The report which was published by the Canadian department of the environment (Environment Canada) left out numbers showing an emission increase of 20% in the oil sand industry. The numbers should have been included in the country`s National Inventory Report, – an annual technical account country specific greenhouse gas emissions.

The data also indicated that CO2-emissions per barrel of oil produced by the sector is increasing while the industry claim the opposite in an advertising campaign.

The worst of the worst

– The main issue is that even with the best available technology and emission goals for 2030-2050, the greenhouse gas emissions from this kind of steam production will still be associated with so much higher emissions than from conventional oil and gas production that the production of heavy oil from tar sands is the worst of the worst emitters also in the future, says Svend Søyland, energy advisor in Bellona.
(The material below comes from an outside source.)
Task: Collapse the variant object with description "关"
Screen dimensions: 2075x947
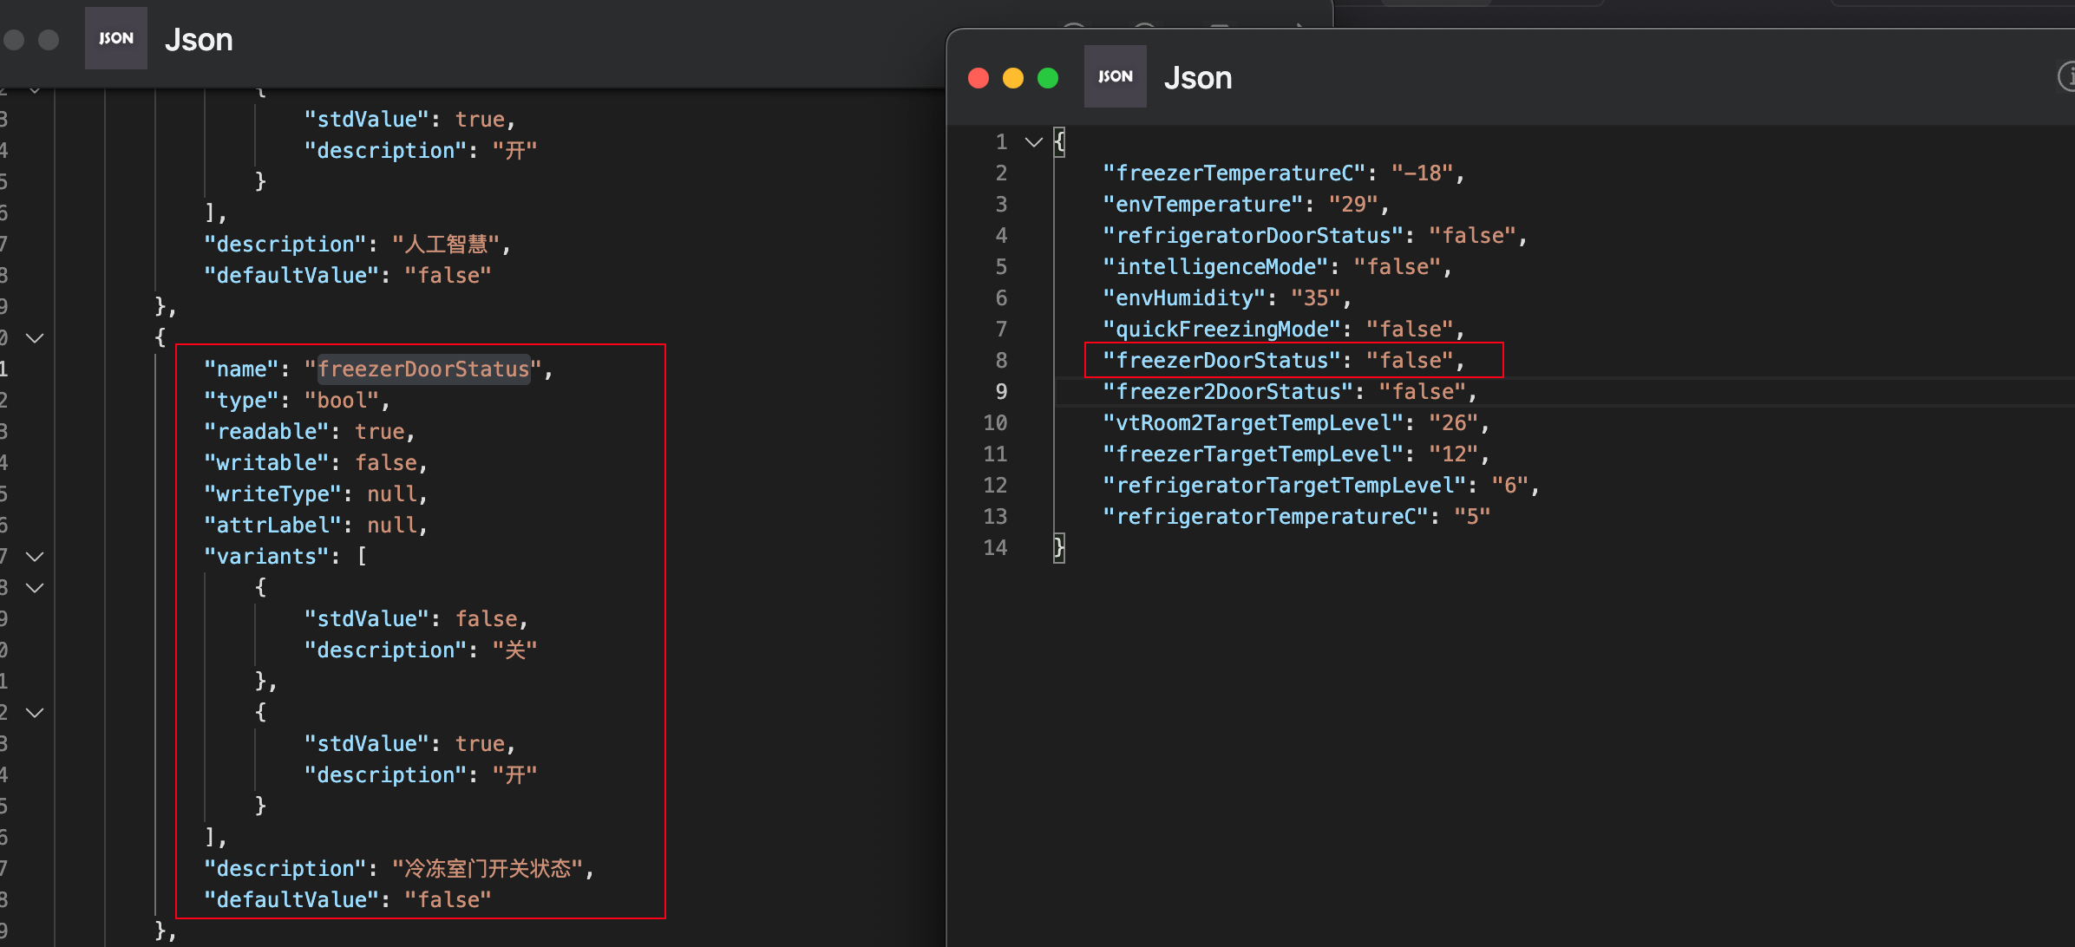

The preceding media coverage in countries like Canada, US and UK led to a public debate about transparency, accountability and what’s really going on in the oil sands.

Statoil must get out

– We have stronger support for our cause as knowledge of the oil sands grows and it`s time for Norwegian politicians to pull their head up from the deep oil sand pit and acknowledge their ownership in Statoils oil sand operations, Søyland says.

The environmental department provided the numbers when the news agency Postmedia News, asked why these numbers had been omitted when they were present in earlier reports and a spokesperson for the environmental department stated that some of the numbers were present in the report, and that these numbers are consistent with UNFCCCC reporting conventions.